We observed statistically significant differences in blood biochemical parameters among the 3 groups: in levels of alkaline phosphatase (58.1 U/L in group 1, 59.8 U/L in group 2, and 78.9 U/L in group 3), intact PTH (PTHi; 43.7 pg/mL in group 1, 46.7 pg/mL in group 2, and 64.7 pg/mL in group 3), and beta-crosslaps (0.335 ng/mL in group 1, 0.326 ng/mL in group 2, and 0.519 ng/mL in group 3). These differences in bone metabolism among the three groups were evident in bone densitometry. There were statistically significant differences in the T-score of the hip, neck of femur, and lumbar spine. These are shown in Table 1.

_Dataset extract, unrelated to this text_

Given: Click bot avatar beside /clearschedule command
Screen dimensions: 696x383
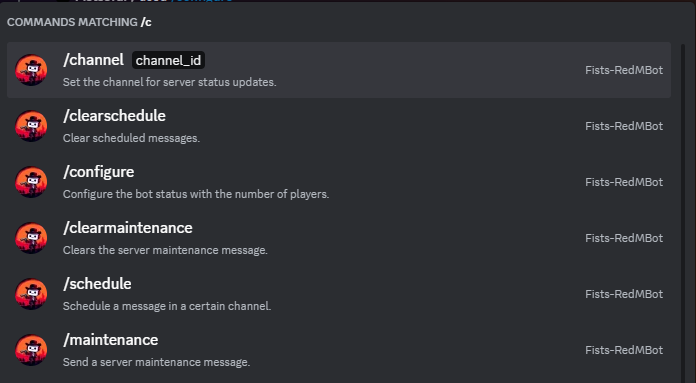Looking at the screenshot, I should [31, 126].
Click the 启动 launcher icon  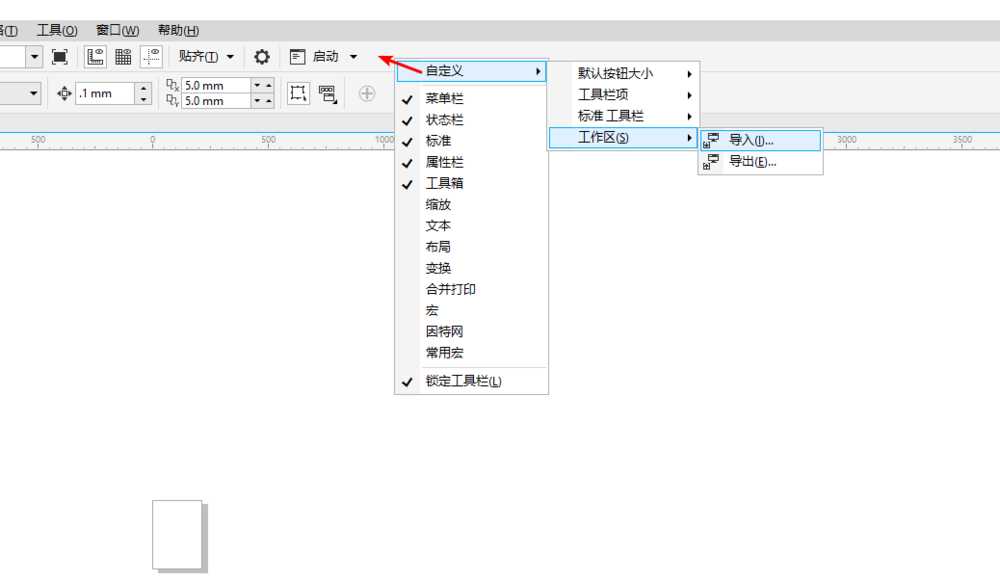(297, 56)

In the urinary analysis, statistically significant differences were found among parameters related to calcium excretion, such as calciuria (10.1 mg/dL in group 1, 15.4 mg/dL in group 2, and 15.4 mg/dL in group 3; p=0.01), fasting calcium/creatinine ratio (0.08 in group 1, 0.11 in group 2, and 0.14 in group 3; p=0.000), and 24-hour calcium/creatinine ratio (0.14 in group 1, 0.18 in group 2, and 0.21 in group 3; p=0.01). In addition, citrate levels were significantly lower in group 3 than in groups 1 and 2 (Table 2).
We divided the 85 patients according to menopausal status into group A (nonmenopausal) and group B (menopausal). We observed statistically significant differences in terms of body mass index (24.7 in group A, 28.7 in group B; p=0.000) and biochemical blood parameters. Specifically, uric acid, alkaline phosphatase, and PTHi were higher in group B. We also found statistically significant differences in levels of uric acid excretion and fasting and 24-hour calcium/creatinine ratios, which were higher in group B, whereas tubular reabsorption of phosphate was slightly but significant lower in group B than in group A (Table 3). As shown in Table 4, no significant differences in nephrolithiasis were found between menopausal and nonmenopausal patients (p=0.212).
We observed a positive linear relationship between beta-crosslaps and the fasting calcium/creatinine ratio (r=0.359, p=0.001), between beta-crosslaps and osteocalcin (r=0.448, p=0.0001), and between PTH and the fasting and 24-hour calcium/creatinine ratio (r=0.345, p=0.002, and r=0.365, p=0.001, respectively).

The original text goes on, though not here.